(Information Opens)

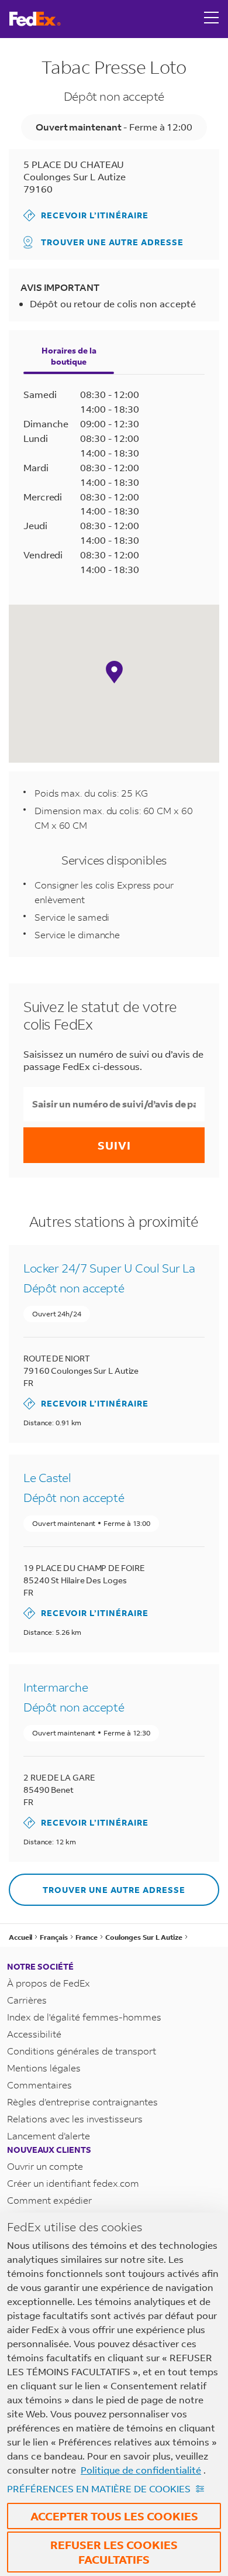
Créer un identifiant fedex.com (73, 2183)
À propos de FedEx (48, 1983)
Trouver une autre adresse (112, 242)
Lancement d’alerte (48, 2135)
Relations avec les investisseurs (75, 2118)
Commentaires (39, 2084)
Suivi (114, 1145)
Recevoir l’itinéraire (85, 215)
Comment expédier (49, 2200)
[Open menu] (211, 18)
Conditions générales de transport (81, 2051)
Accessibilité (34, 2034)
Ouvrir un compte (45, 2166)
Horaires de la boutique (69, 356)
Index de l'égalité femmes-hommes (84, 2017)
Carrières (27, 2000)
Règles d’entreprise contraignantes (82, 2101)
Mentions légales (44, 2068)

(Information Closes)

[What needs to be done]:
From the line that contains "Carrières (27, 2000)" through the last line of the records above, copy every line exactly and leave out the rest.

[Solution to this exercise]:
Carrières (27, 2000)
Règles d’entreprise contraignantes (82, 2101)
Mentions légales (44, 2068)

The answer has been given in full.